アマチュアオーケストラで練習していて、常々残念に思うのは、
「楽譜を読む前に音を出してしまっている方が多いのではないかなあ」
と感じられる事です。

オーケストラの楽譜は通常、
・総譜
・パート譜
の二種類が存在するところ、とくに使用される楽器が「室内楽」と称される音楽作品よりも多岐に分かれるところが、特殊と言えば特殊です。

でも、せめてパ−ト譜だけでもいいから、まずは
「音にしてみる前にじっくり読んでみる」
ことをなさって頂けないものかなあ、と思っております。

4年前に亡くなった井上直幸さんの著書『ピアノ奏法』に、うってつけの事が載っていますので、こちらに引用させて頂きます。
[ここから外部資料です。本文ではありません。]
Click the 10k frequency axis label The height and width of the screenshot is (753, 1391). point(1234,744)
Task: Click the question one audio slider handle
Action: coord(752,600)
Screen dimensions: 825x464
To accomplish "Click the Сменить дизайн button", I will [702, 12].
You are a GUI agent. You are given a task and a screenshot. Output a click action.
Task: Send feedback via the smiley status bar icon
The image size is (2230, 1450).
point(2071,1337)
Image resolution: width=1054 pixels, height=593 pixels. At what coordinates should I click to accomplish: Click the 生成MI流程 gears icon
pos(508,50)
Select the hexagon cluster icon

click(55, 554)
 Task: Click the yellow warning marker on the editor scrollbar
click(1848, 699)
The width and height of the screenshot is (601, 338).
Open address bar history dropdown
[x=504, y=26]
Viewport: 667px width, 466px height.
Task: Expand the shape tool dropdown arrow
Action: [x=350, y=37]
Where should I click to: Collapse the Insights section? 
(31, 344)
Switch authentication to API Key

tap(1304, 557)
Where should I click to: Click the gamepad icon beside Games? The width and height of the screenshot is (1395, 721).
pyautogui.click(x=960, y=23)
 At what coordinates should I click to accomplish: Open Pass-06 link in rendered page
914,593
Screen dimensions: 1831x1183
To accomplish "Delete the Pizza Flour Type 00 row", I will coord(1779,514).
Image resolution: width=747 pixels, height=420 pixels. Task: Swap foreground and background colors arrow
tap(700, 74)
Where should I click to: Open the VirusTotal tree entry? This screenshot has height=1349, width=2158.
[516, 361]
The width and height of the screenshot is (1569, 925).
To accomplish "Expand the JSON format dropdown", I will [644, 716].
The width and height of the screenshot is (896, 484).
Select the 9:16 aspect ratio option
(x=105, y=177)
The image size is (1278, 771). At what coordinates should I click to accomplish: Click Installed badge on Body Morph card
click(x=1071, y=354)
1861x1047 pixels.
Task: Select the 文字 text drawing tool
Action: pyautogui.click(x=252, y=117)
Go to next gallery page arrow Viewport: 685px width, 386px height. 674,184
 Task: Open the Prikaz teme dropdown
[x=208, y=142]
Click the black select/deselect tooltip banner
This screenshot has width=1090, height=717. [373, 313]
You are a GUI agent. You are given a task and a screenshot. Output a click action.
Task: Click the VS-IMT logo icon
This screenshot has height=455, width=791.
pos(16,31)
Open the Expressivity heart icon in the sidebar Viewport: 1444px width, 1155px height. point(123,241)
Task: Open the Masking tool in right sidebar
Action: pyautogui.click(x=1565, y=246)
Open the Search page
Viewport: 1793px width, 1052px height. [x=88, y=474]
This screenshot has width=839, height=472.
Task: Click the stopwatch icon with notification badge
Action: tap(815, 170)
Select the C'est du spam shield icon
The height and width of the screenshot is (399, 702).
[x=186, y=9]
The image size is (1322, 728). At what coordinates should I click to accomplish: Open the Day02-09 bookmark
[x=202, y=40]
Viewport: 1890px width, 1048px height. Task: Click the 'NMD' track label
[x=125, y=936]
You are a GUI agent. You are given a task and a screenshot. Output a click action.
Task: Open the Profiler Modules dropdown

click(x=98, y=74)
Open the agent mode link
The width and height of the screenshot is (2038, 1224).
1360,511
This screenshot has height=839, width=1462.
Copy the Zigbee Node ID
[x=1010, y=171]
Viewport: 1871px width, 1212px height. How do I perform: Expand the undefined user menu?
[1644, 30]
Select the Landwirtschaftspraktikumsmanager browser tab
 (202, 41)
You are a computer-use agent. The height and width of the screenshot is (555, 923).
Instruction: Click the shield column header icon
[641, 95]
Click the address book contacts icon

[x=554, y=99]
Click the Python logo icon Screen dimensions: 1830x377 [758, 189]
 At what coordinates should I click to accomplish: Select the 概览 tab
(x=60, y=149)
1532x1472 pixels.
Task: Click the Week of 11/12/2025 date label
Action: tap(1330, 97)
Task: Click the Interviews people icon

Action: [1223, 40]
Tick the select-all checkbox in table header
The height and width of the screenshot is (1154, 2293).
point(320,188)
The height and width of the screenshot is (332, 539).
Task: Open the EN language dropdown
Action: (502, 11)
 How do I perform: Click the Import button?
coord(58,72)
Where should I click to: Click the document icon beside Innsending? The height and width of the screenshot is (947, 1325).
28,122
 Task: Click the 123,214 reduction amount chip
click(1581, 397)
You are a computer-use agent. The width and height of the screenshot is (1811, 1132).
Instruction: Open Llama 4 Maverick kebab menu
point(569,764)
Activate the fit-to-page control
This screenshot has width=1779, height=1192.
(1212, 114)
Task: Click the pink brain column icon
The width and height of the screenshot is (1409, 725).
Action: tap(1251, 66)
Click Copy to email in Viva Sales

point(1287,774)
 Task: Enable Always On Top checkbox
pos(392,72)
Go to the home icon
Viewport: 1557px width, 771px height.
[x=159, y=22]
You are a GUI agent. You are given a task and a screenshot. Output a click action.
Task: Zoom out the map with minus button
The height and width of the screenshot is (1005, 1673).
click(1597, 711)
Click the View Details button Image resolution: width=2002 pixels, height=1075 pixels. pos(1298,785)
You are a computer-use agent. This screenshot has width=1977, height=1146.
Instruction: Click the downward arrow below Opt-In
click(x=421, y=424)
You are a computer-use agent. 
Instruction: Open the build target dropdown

ご一読の上、ご再考をお願い申し上げる所存です。
(この本には、他にも音楽に対する基本的な取り組みかたが、実に分かりやすく記されています。ピアノをお弾きにならない方にもご一読をお勧め致します。・・・私もピアノはろくろく弾けません!)


第2章 練習はどんなふうに?

1)楽譜を「読む」

・・・普通は、ピアノの練習というと、楽譜を持ってきて、譜面台にポンとおいて、すぐに弾き始めるでしょう? それでも良いのですが、それだけではなく、弾かない時間、楽譜を読む時間を作ることが、とても大切なのです。
 ピアノを弾かないで楽譜を読む、眺めるということを「練習」と呼ぶのは変だと思うかもしれないけれど、(中略)良い演奏というのは、全体のプランというのが必要なのです。今の時点ではまだ実際には弾けなくてもいいから、その曲の特徴や内容について、大まかに掴んでおく(中略)

 もちろん詳しいアナリーゼが必要な場合もあるのですが、今僕が言っているのはそれとはちょっと違います。
 たとえば、旅行で知らない街に行った時、まず、街全体の雰囲気、空気みたいなものが直感的に感じられるものでしょう? それから、そこに何があるのか、詳しい様子が分かってきますね。駅があって、教会があって、大きな通りがどこかにあって・・・・・・というふうに、目印になるものを頼りに街の中を見て歩く。そんなふうに、まず、曲の全体的な形を掴んで、その曲の気分というか、かおりを直感的に感じ取るということなのです。(春秋社刊 1998 2,100円)

具体的に和声や形式が読めなくてもいいのです。
オーケストラの総譜は、この点、「音符」一つ一つにとらわれないで眺めることさえ出来れば、ピアノの楽譜より一層絵画的であり、井上さんのお話を実感するには格好の材料です。
今回TMFで採り上げる曲では、ショスタコーヴィチの第1、第3楽章では譜例を掲げてみており、「読み』の一例も述べています。昨日に引き続き、ではありますが、このこと、くれぐれもお願い申し上げたく存じます。
何卒宜しくお願い申し上げます。